It’s come down to this on Brexit. Who is Theresa May actually working for? The People? Or the unelected oligarchy I call The Davos Crowd?

If it’s the former then May had a very good week. Her terrible deal went down in flames, but she knew this would happen. She then invited her opposition, Jeremy Corbyn of the Labour party, to table a ‘No-Confidence’ vote in her government which she survived.

She survived it because the Brexiteers and the Remainers within the Tories are united against Jeremy Corbyn becoming Prime Minister.

But with her deal failing by such a huge margin is she weaker or stronger than she was last week? Depends on where her head is. If she has come to terms with a ‘No-Deal’ Brexit then she would be acting exactly as she is.

The problem is that if she is still trying to betray Brexit by some last-minute fear-mongering then she would also act exactly as she is.

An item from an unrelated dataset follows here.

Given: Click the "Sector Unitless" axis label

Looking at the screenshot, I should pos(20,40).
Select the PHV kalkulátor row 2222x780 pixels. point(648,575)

And therein lies the current problem.

May’s insistence on keeping ‘No-Deal’ on the table could be seen as a negotiating tactic with the EU or a defensive measure to stave off a challenge from Corbyn.

May’s refusal to step aside as Prime Minister can be seen as her hanging on to do the will of her masters or as a defensive measure to deliver on some form of Brexit that most of her cabinet do not want.

I could do this all day.

And that’s what makes this so very confusing and very draining. The best news is that the inimitable Nigel Farage has announced he would come back to politics to campaign if a second referendum was forced on everyone.

And I think he’s right in saying that if that were to occur the overlords in Brussels and London better be prepared for an even worse drubbing. Because there comes a point where people’s patience runs out and that’s that.